▸ **WHAT IS NEEDED**:
In the listing below, count the lines containing the string "hand". Reply with that number only.

•••

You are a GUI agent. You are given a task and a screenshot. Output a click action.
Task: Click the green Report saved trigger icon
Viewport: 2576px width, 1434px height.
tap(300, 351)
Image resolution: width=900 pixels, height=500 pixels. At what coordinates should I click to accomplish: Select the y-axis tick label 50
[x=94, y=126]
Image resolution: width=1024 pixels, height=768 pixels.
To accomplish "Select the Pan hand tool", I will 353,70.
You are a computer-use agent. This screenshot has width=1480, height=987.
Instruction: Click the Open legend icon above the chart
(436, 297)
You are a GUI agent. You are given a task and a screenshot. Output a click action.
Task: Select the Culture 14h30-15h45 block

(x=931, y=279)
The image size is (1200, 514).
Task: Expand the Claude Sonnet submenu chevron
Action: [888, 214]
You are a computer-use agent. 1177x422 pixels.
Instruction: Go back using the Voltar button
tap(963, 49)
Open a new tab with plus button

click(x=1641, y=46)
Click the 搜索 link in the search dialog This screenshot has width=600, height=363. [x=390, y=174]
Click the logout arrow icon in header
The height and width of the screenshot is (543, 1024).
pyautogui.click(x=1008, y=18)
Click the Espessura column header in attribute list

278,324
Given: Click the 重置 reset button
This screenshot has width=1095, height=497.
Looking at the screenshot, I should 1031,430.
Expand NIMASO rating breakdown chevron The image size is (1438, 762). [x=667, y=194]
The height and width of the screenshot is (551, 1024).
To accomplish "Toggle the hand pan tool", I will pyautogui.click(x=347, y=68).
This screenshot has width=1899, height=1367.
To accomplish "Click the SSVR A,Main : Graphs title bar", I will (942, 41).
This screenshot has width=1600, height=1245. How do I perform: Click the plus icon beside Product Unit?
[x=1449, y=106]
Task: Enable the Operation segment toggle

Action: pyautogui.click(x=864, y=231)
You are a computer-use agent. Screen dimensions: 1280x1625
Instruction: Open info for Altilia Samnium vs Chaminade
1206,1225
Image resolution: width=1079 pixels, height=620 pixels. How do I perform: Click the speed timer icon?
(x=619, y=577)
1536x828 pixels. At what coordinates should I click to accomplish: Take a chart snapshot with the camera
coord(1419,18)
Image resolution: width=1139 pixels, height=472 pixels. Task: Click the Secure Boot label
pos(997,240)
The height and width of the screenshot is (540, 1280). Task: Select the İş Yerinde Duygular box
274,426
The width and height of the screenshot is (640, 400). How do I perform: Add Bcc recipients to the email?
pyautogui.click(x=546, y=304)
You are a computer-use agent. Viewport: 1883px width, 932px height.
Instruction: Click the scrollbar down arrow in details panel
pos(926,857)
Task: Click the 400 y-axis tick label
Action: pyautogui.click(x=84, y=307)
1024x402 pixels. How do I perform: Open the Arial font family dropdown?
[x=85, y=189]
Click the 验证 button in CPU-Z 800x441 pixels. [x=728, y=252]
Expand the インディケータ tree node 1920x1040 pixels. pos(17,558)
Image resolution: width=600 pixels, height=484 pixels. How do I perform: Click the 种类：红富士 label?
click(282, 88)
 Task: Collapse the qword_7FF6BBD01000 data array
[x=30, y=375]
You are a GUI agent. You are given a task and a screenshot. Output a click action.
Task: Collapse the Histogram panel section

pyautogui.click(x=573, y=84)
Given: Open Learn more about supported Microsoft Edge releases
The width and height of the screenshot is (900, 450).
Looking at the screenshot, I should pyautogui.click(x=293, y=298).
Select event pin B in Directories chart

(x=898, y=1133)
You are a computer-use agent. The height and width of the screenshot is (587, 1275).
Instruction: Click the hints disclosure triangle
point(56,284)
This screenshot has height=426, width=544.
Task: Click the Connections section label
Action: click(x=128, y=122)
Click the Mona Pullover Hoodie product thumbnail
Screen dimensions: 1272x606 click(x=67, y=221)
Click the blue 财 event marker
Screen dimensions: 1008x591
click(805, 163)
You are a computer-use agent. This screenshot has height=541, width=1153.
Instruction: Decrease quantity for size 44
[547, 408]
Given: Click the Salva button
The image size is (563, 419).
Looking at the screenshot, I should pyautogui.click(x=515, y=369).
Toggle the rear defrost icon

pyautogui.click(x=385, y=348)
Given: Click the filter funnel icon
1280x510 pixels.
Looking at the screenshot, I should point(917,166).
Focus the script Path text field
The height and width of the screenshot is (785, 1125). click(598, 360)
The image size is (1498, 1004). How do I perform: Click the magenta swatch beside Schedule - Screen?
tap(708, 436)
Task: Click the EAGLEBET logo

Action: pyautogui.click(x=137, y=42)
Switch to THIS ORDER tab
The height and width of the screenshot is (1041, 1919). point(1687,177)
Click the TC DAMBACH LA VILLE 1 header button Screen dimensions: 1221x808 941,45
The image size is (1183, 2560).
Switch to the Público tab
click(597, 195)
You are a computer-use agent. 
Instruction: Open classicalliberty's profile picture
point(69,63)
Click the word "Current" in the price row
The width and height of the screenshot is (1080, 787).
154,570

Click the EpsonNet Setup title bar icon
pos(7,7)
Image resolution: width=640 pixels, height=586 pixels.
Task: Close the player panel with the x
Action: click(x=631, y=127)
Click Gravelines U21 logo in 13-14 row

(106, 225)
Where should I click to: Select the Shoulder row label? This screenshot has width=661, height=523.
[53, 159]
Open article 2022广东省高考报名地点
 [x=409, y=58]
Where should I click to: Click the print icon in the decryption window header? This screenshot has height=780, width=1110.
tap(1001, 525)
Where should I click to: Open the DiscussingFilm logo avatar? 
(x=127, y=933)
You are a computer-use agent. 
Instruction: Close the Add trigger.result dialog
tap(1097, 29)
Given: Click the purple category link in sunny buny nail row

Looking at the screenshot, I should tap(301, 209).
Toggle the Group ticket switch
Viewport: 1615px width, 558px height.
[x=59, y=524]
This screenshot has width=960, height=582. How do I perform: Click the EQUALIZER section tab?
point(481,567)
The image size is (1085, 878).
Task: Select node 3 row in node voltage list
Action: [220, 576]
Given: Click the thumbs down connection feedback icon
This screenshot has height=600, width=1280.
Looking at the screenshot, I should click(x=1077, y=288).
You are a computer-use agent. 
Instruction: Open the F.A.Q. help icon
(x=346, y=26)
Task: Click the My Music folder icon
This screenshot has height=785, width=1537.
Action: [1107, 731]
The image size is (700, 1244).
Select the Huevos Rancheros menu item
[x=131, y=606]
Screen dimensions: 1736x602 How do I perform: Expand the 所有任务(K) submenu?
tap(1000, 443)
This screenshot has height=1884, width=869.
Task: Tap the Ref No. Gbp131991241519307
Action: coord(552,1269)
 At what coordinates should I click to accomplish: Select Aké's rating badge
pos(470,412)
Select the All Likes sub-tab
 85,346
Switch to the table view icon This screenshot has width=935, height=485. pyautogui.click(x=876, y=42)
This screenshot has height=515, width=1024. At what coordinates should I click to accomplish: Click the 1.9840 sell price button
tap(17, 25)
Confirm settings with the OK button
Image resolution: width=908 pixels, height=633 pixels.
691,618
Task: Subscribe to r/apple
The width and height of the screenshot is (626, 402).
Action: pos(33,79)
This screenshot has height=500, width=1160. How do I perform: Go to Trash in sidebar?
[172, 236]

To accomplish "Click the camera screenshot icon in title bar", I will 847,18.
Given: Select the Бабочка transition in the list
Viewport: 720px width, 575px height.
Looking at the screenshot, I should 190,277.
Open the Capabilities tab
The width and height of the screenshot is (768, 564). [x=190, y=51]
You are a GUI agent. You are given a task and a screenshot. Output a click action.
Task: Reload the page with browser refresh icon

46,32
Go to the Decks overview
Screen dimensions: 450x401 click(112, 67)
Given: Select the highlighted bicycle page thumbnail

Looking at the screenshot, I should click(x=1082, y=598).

•••

▸ **REPLY TO THE EXERCISE**:
2